Larragueta integraba el equipo M‑19 de San Albano, una institución de Burzaco. Se investigan las causas de la muerte y se apunta a un suicidio.

Una profunda conmoción generó en la comunidad del rugby argentino el fallecimiento inesperado de Uriel Larragueta, jugador de apenas 19 años que lideraba el equipo M‑19 del Club San Albano, ubicado en la localidad bonaerense de Burzaco. Su sorpresiva partida dejó un gran vacío entre compañeros, entrenadores y allegados.
Aunque aún no se ha difundido un informe médico oficial, se espera que en las próximas horas se brinden precisiones sobre las causas del deceso. Por el momento, las circunstancias de su muerte permanecen bajo análisis, y la familia no ha confirmado si existía alguna condición preexistente o si ocurrió algún episodio puntual el domingo 29 de junio.
Pese al misterio en torno al deceso, algunas fuente se animaron a mencionar la hipótesis de un suicidio. Larragueta habría cortado una relación sentimental y eso lo dejó afectado profundamente. Sin embargo, es muy temprano para hacer aseveraciones.
Uriel, nacido el 12 de abril de 2006, era considerado una promesa dentro del rugby juvenil. Su liderazgo como capitán lo había convertido en una figura clave para San Albano, tanto en lo deportivo como en lo humano. Compañeros y entrenadores resaltaron su dedicación, humildad y compromiso con el equipo.
La noticia provocó un profundo pesar en todo el club, que decidió suspender sus actividades sociales y deportivas como muestra de respeto. Durante el lunes 30 de junio, la institución permaneció cerrada en señal de luto por la pérdida de uno de sus jugadores más queridos.
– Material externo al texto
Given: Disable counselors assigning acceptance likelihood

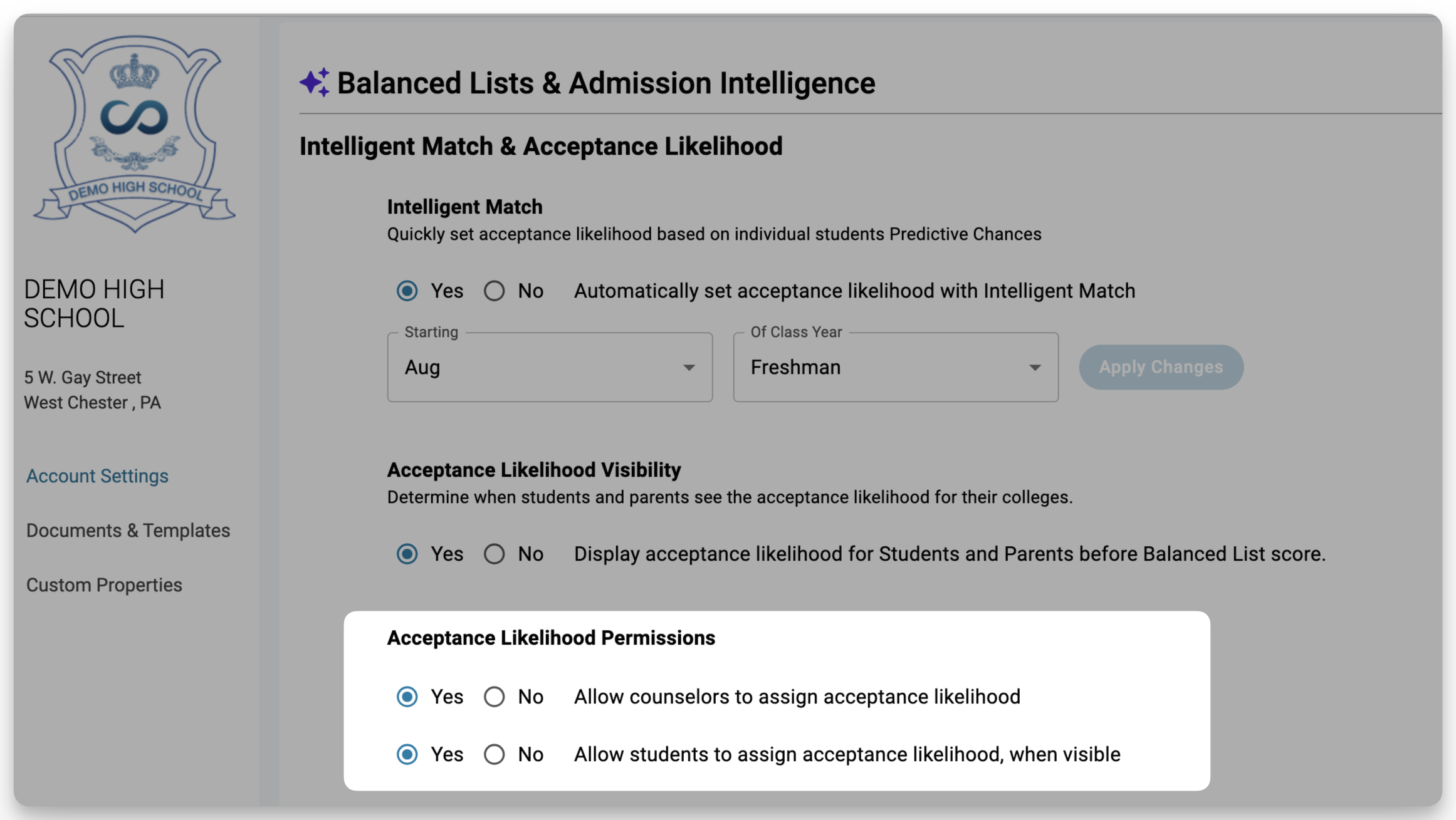Looking at the screenshot, I should click(494, 697).
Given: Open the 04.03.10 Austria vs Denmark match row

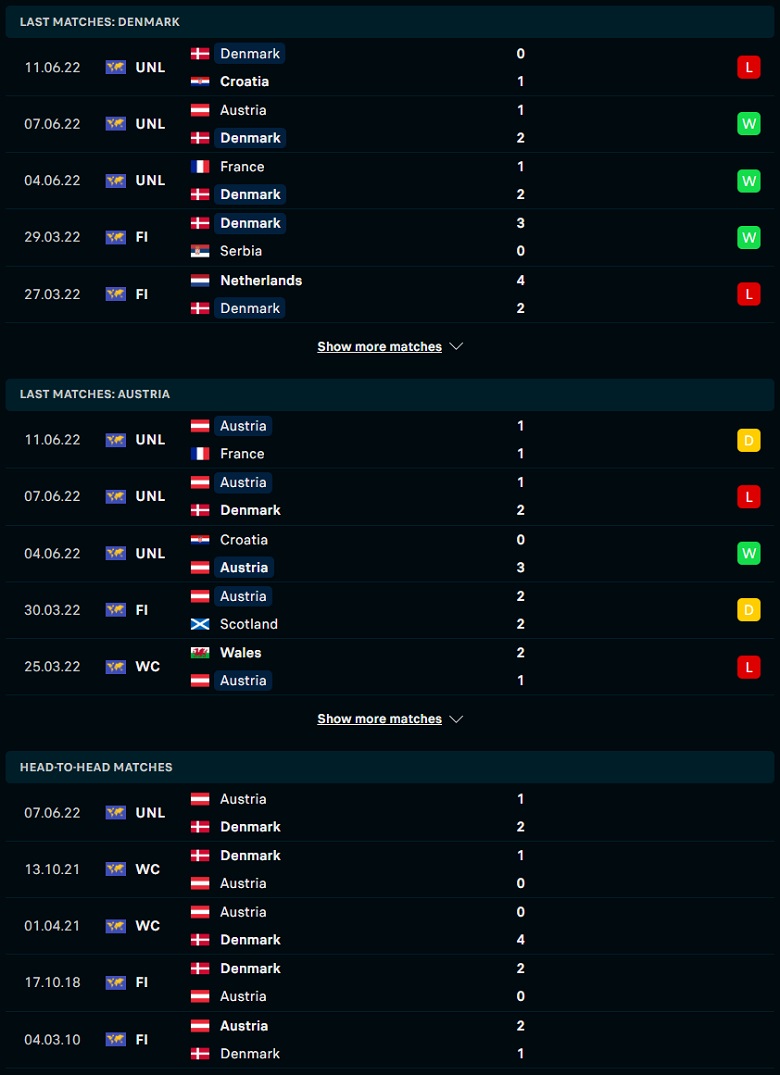Looking at the screenshot, I should click(x=390, y=1039).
“Con profundo dolor despedimos a Uriel Larragueta, capitán de la M19 de rugby. Acompañamos con inmenso respeto y afecto a su familia, amigos y compañeros en este momento tan difícil. Uriel dejó una huella imborrable en cada uno de quienes compartieron con él la cancha y la vida del club. Su pasión, liderazgo y compromiso seguirán siendo ejemplo para todos nosotros”, escribieron en las redes del club.
La memoria de Uriel quedará marcada no solo por su talento dentro de la cancha, sino por los valores que supo transmitir fuera de ella.